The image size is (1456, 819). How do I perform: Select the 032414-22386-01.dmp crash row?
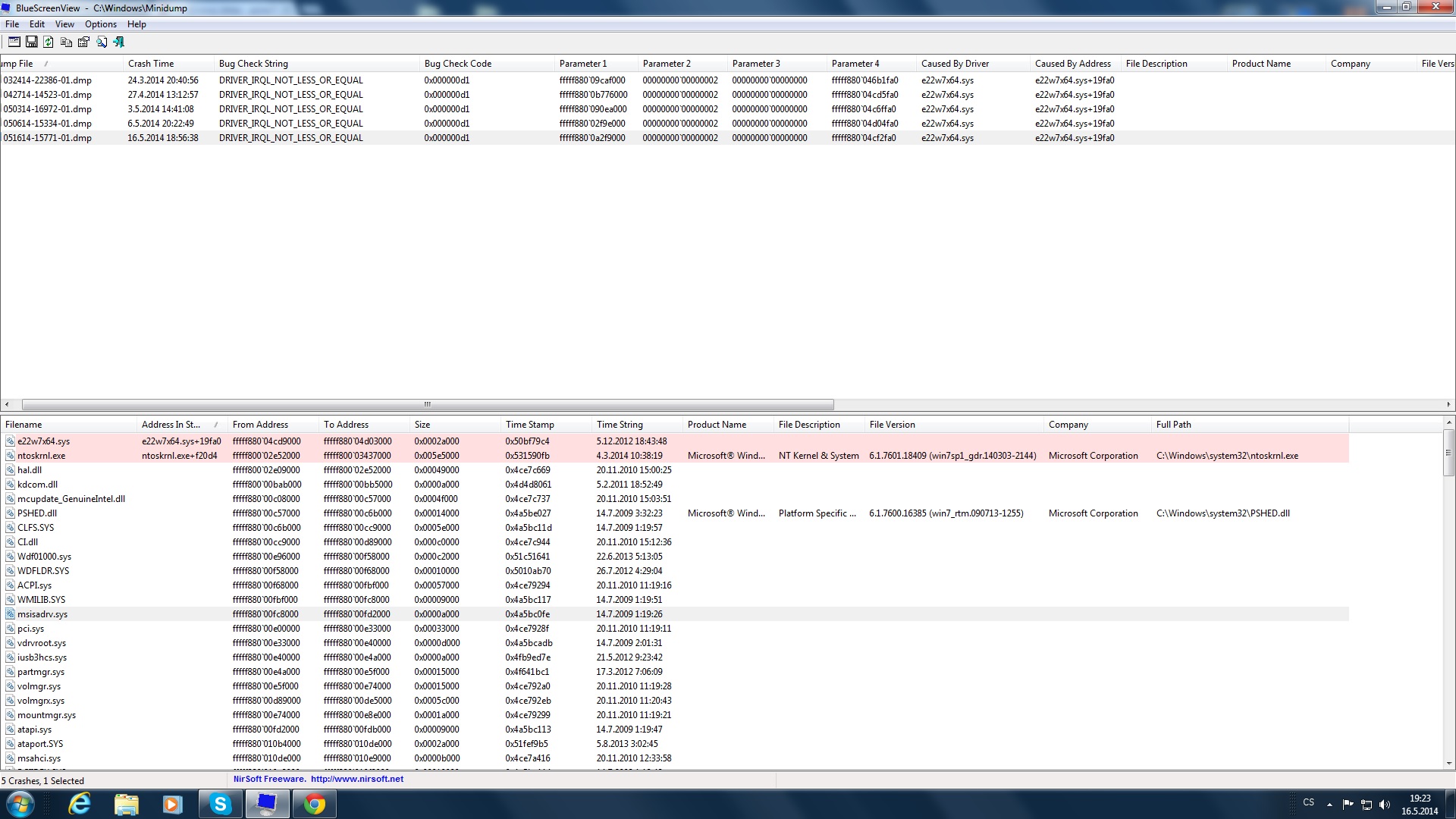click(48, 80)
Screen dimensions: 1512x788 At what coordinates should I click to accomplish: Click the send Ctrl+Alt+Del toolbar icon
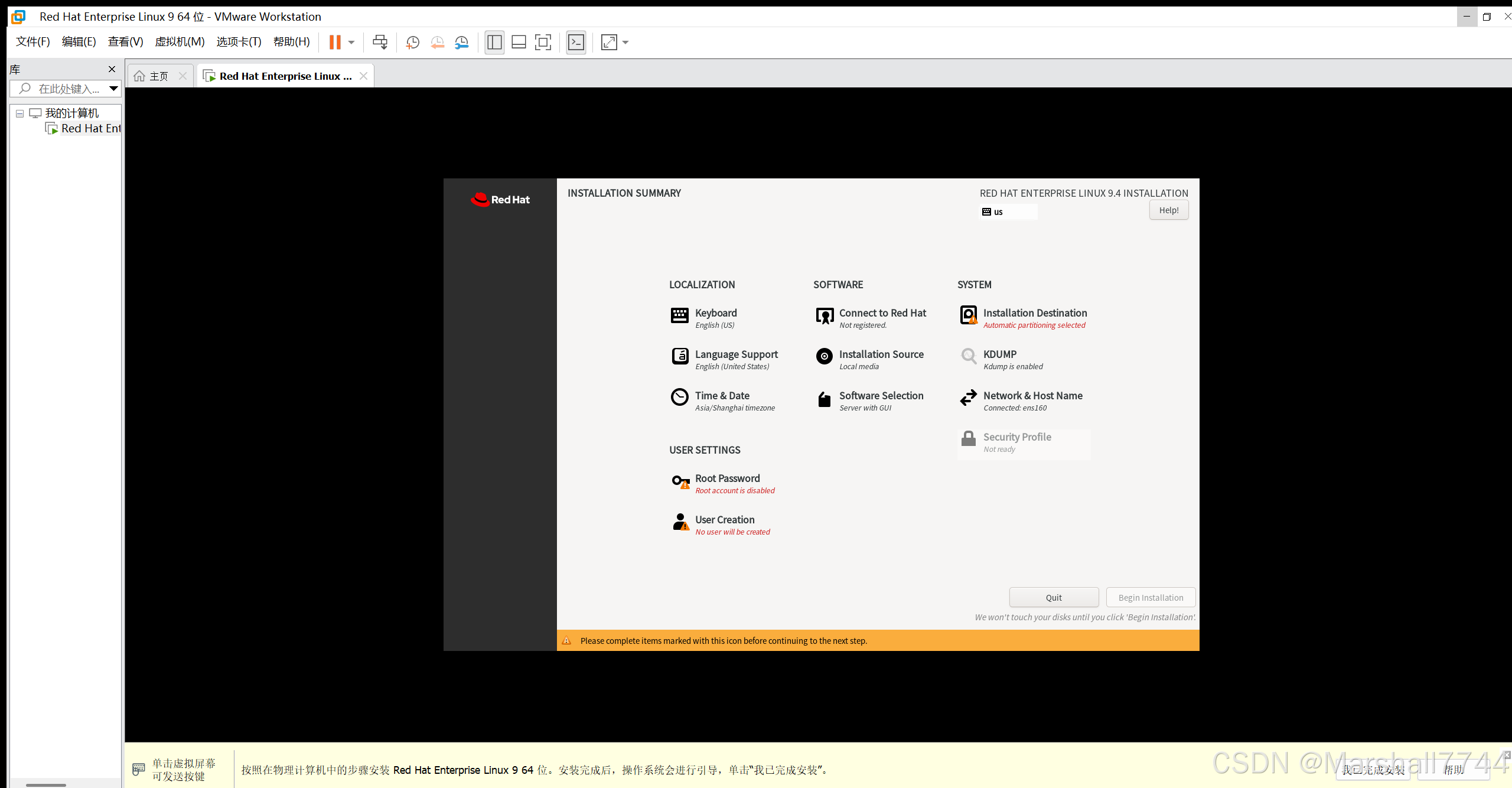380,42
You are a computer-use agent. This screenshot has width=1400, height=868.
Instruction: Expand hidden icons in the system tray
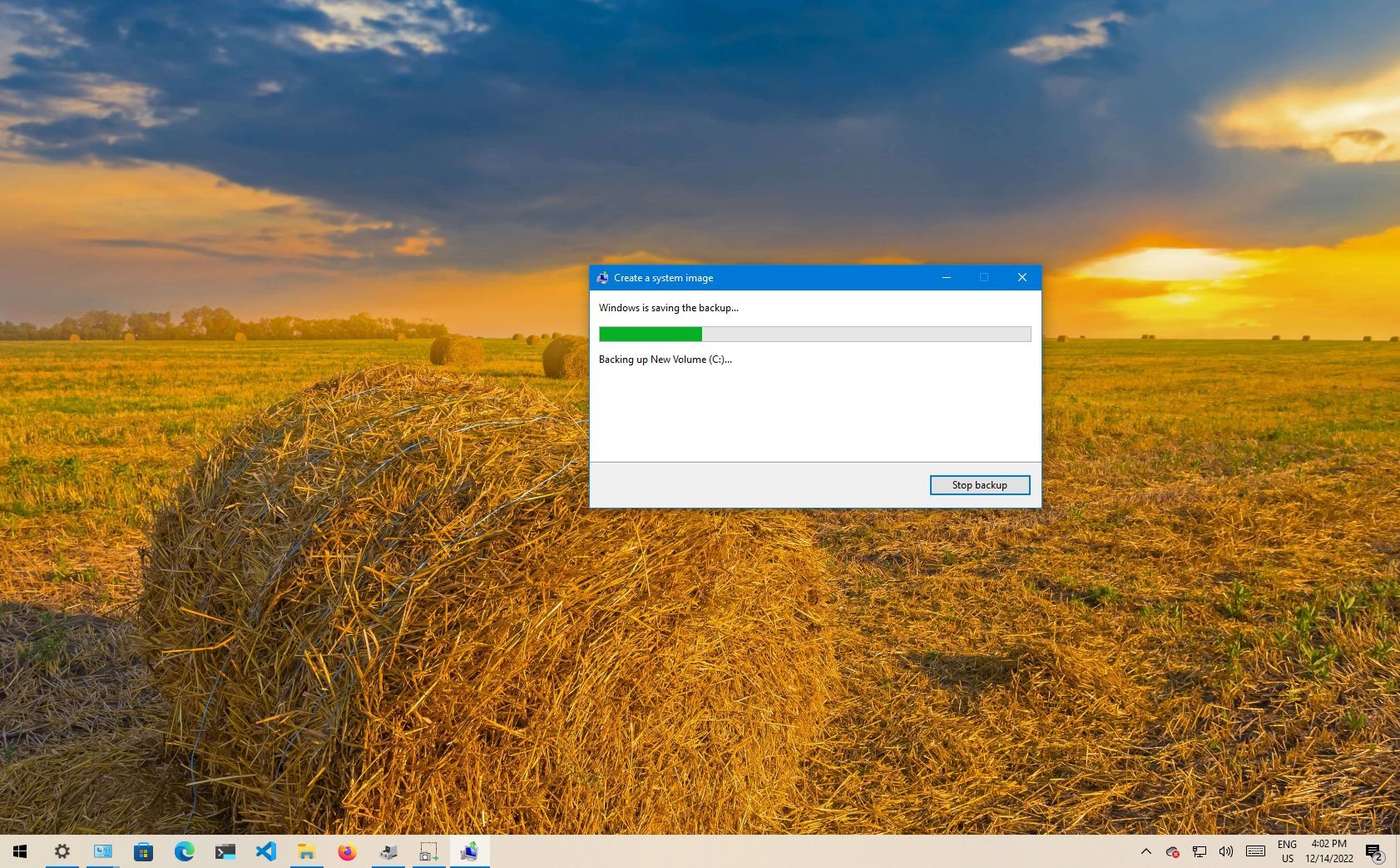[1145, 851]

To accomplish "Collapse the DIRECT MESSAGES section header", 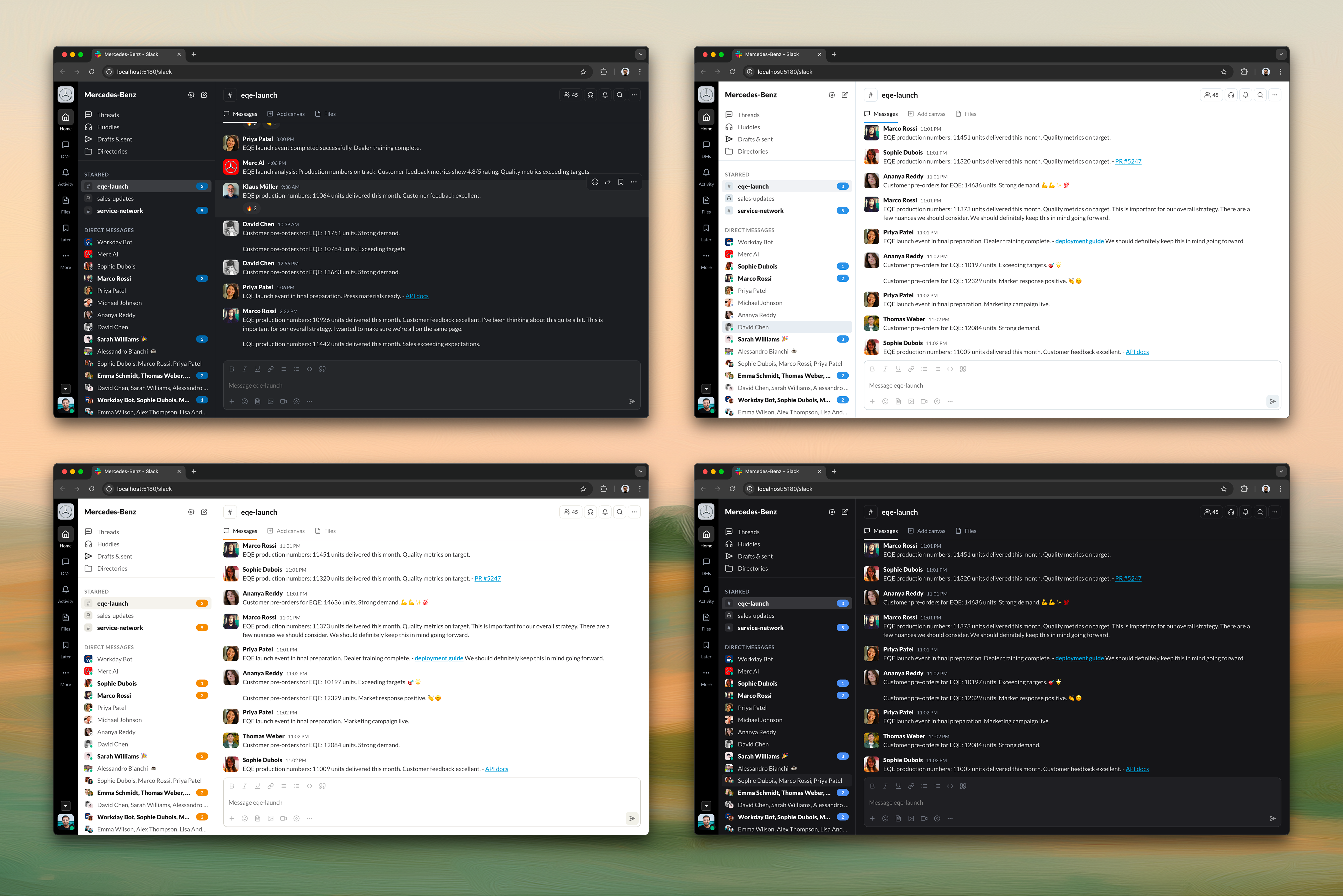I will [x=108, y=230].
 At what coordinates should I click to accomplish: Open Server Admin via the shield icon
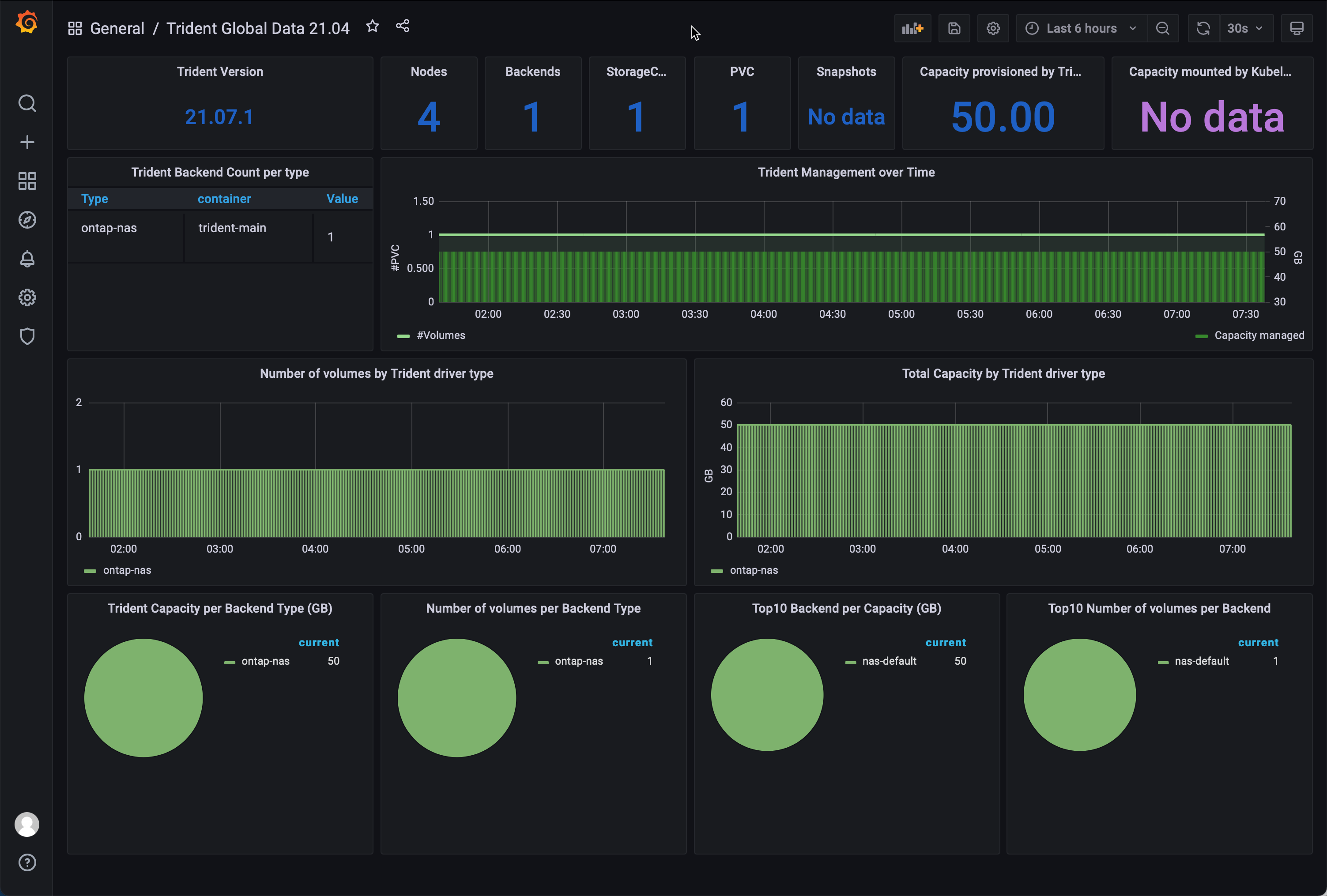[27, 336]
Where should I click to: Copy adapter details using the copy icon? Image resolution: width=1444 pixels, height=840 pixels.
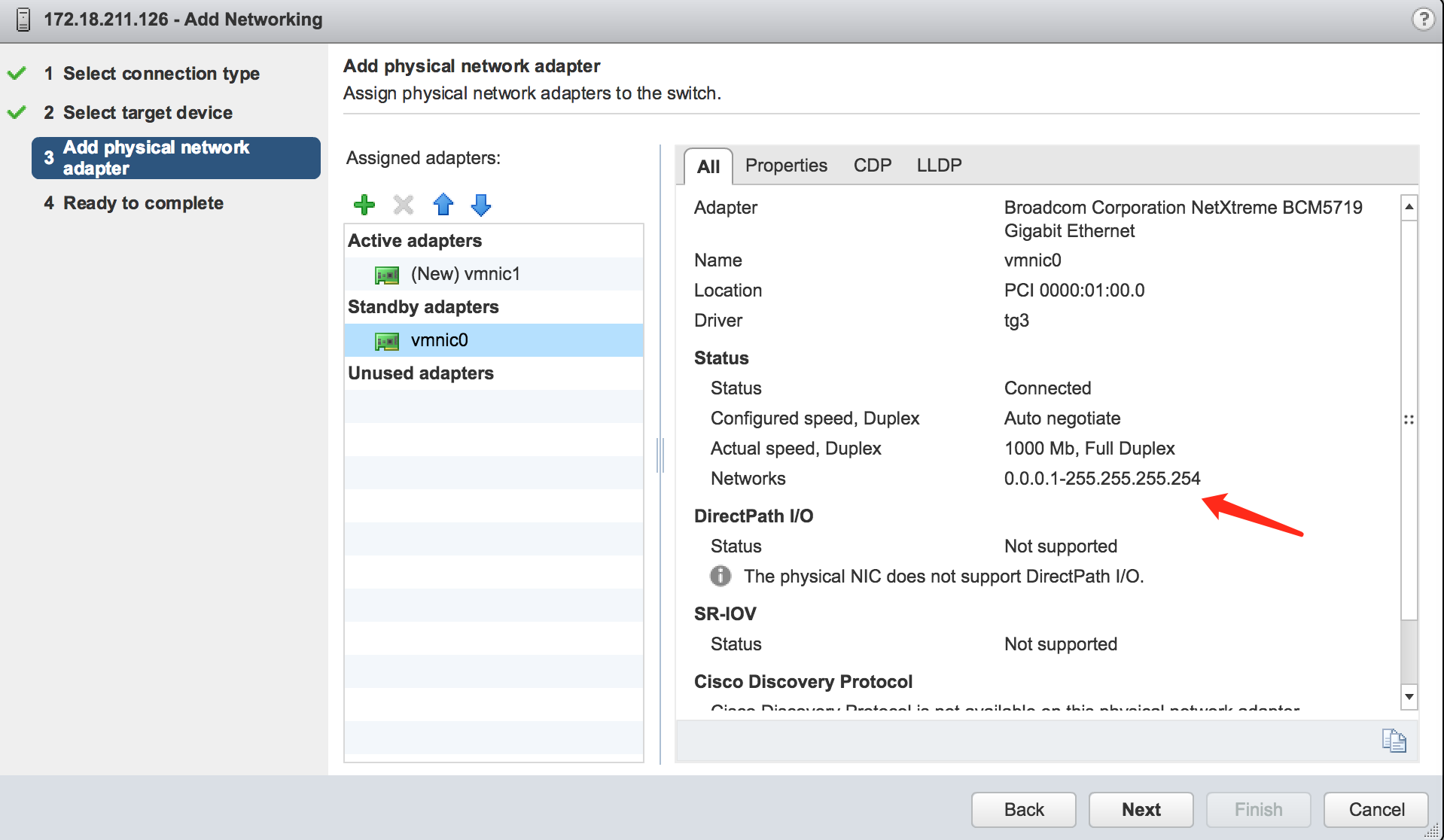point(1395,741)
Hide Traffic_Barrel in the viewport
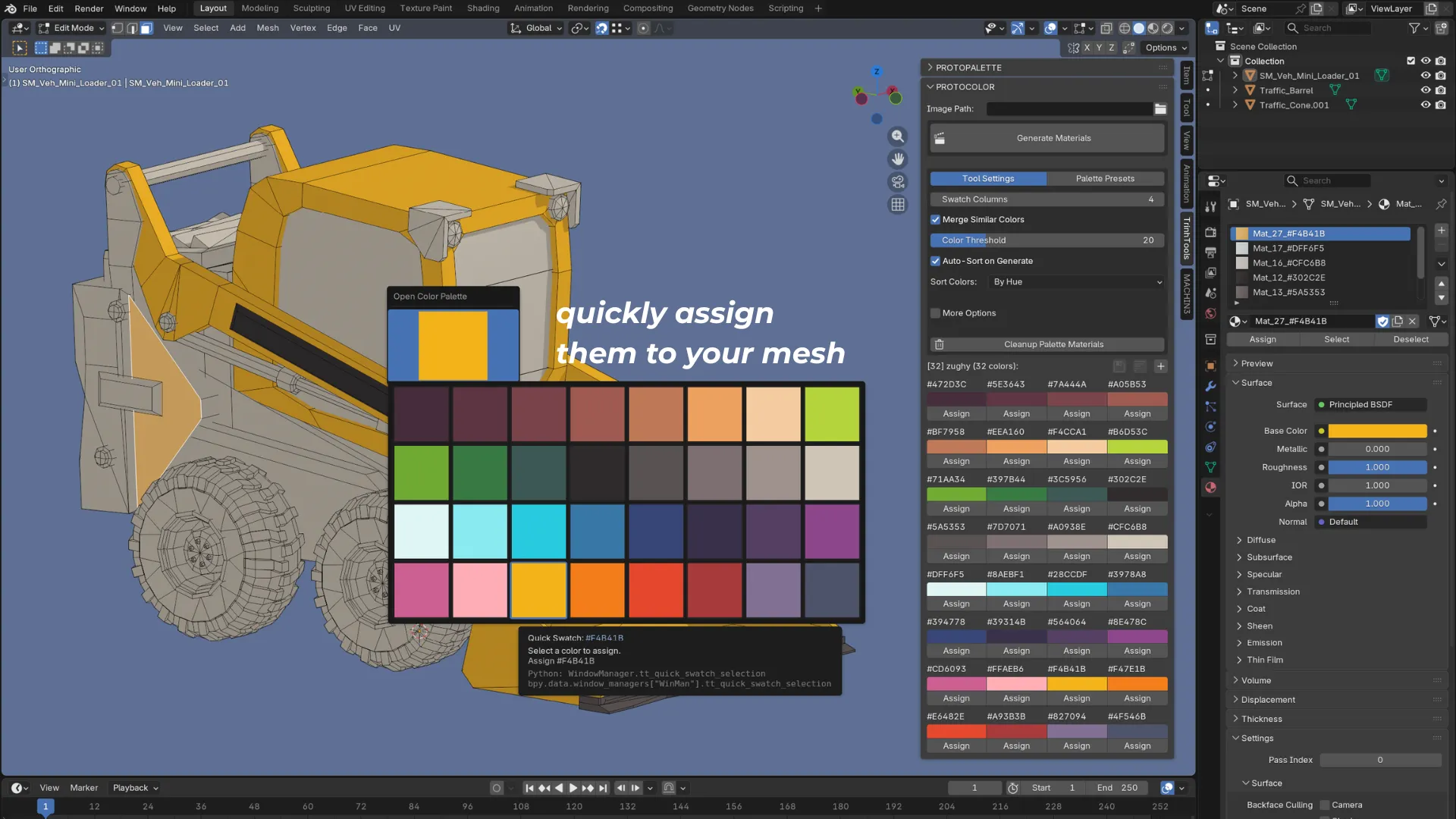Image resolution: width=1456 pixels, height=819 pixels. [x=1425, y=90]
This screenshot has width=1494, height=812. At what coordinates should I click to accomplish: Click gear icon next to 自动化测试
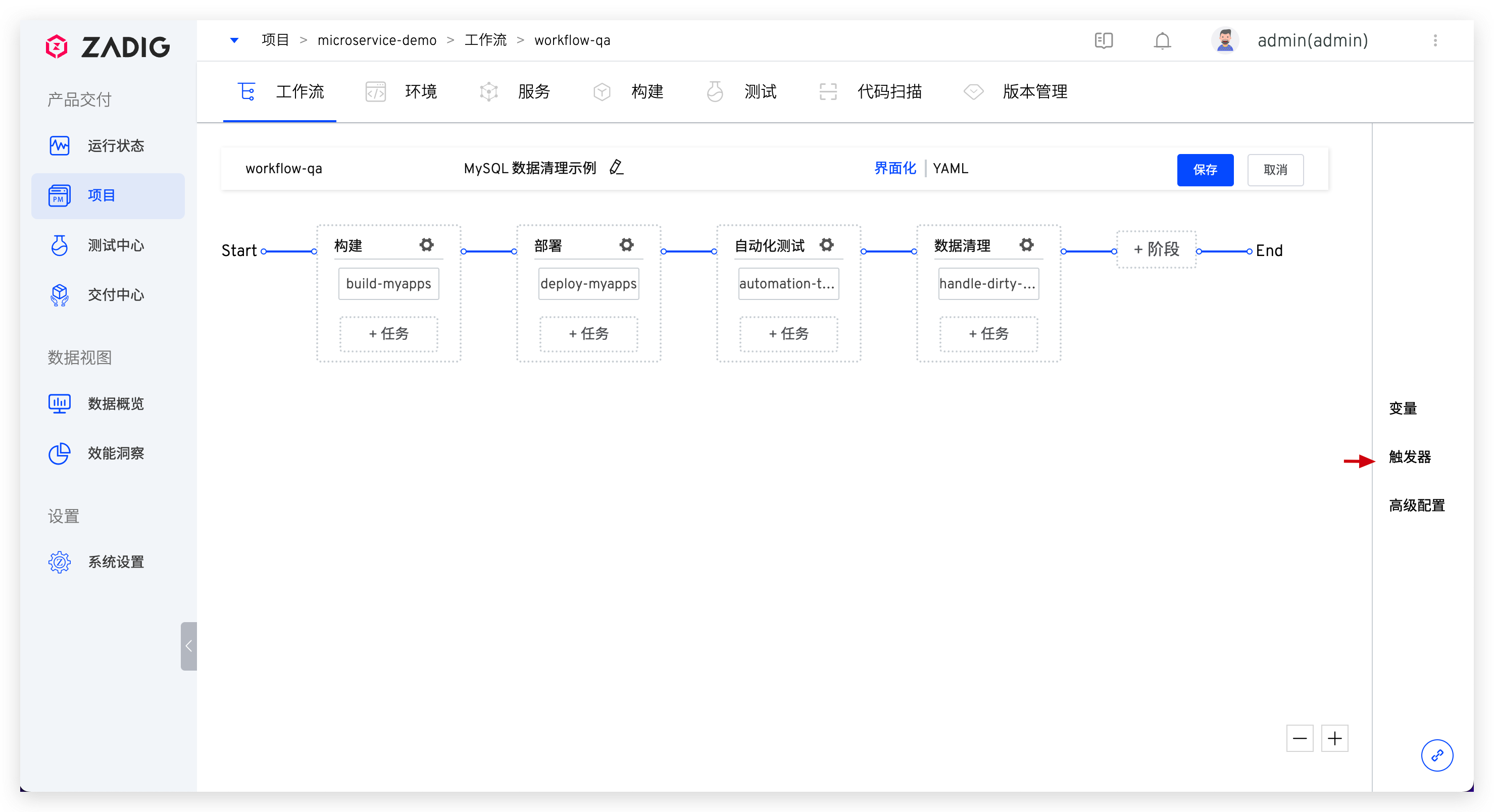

++++++

Aim of the exercise: Lines containing the string "screenshot" in the material: report how many there are, with no added words.

Response box: 2